The Africa Progress Panel (APP) was a Swiss-based foundation that was aimed at changing the policy through analysis, advocacy and diplomacy.

==History==
After the Gleneagles G8 Summit in July 2005 and the Commission for Africa Report earlier that year, the Africa Progress Panel was formed through a UK Government initiative. Following the publication of the final report, the Panel reported that it had ceased its operations at the end of 2017.

== Structures ==
The panel was chaired by former United Nations Secretary-General Kofi Annan, and, during its existence, it consisted of the following members:
- Tony Blair – former Prime Minister of United Kingdom.
- Michel Camdessus – former Managing Director of the International Monetary Fund.
- Peter Eigen – founder and Chair of the Advisory Council at Transparency International.
- Bob Geldof – musician, founder, and Chair of Band Aid, Live Aid and Live 8, Co-founder of DATA.
- Graça Machel – President of the Foundation for Community Development.
- Strive Masiyiwa – founder of Econet Wireless.
- Linah Mohohlo – governor of Bank of Botswana.
- Olusegun Obasanjo – former President of Nigeria.
- Robert Rubin – Council on Foreign Relations and former Secretary of the United States Treasury.
- Tidjane Thiam – Chief Executive Officer, Crédit Suisse.

Timeline
The Geneva-based secretariat was a non-profit foundation under Swiss law.

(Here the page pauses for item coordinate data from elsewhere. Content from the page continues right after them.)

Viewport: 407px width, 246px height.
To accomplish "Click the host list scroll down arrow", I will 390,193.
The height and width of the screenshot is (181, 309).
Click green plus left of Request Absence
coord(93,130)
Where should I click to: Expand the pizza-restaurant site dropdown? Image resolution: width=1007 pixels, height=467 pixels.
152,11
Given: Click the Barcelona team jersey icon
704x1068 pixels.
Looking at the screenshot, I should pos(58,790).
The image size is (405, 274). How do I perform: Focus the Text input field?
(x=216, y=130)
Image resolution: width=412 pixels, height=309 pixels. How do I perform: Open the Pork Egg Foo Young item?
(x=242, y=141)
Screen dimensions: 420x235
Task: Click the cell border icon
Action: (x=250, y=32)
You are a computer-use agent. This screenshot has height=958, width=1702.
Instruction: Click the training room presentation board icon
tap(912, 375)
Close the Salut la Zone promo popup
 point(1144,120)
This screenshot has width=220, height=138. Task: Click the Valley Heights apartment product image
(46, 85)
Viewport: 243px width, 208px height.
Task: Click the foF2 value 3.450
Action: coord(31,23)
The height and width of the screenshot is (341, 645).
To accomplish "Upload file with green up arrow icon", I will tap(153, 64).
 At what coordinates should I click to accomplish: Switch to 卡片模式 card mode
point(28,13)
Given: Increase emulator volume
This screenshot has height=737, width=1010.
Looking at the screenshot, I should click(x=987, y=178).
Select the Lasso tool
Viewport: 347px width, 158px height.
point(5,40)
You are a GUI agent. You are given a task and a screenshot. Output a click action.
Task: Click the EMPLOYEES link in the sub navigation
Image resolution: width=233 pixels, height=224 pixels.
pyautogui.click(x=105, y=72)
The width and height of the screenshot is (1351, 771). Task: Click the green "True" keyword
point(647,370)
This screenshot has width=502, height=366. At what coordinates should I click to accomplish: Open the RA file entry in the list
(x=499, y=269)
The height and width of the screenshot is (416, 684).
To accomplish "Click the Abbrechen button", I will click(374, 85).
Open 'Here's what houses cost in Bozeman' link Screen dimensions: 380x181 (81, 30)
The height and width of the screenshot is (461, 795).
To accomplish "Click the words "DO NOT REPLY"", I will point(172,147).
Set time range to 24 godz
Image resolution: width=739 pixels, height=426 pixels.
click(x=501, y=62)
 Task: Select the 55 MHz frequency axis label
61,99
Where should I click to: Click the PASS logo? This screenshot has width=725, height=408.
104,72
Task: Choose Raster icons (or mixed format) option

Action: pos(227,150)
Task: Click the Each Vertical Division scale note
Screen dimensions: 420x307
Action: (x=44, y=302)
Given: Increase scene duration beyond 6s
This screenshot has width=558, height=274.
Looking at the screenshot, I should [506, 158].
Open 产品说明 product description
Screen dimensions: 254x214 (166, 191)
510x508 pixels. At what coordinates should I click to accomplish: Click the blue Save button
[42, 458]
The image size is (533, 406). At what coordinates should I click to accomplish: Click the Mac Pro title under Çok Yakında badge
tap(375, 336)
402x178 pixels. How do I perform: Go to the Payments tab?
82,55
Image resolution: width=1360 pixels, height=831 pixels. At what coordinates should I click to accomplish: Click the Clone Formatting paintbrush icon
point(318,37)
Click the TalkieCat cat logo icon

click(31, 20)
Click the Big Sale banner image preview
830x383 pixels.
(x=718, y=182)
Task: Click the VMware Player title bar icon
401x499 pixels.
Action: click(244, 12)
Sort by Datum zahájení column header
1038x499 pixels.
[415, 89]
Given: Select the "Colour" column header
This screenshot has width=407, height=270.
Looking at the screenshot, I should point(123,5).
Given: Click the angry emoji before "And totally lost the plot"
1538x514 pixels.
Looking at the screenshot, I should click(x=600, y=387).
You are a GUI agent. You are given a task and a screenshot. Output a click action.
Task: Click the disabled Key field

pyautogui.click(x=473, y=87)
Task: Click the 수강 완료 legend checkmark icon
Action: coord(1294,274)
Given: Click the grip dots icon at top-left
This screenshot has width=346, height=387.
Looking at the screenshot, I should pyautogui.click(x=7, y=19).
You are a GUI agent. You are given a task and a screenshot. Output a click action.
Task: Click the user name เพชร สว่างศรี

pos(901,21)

The Panel's work was supported by a secretariat established in 2008.

==Publications==

=== Africa Progress Reports ===
The Africa Progress Reports were an annual publication of the Africa Progress Panel.

The 2012 Africa Progress Report was launched in London, United Kingdom, on 8 May 2014 by Kofi Annan, Tidjane Thiam, Bob Geldof, Peter Eigen, and Caroline Kende-Robb. The launch of the 2012 Africa Progress Report was covered by The Wall Street Journal, The Guardian, The Financial Times, and African Business. As part of the launch, Executive Director Caroline Kende-Robb and Panel Member Olusegun Obasanjo were interviewed for the video series This Is Africa.

The 2013 Africa Progress Report was launched at the World Economic Forum on Africa in Cape Town, South Africa, on 8 June 2013 by Kofi Annan, Linah Mohohlo, and Strive Masiyiwa. The 2015 Africa Progress Report was launched in Cape Town, South Africa, on 5 June 2015 by Caroline Kende-Robb, Graça Machel, Linah Mohohlo, and Michel Camdessus.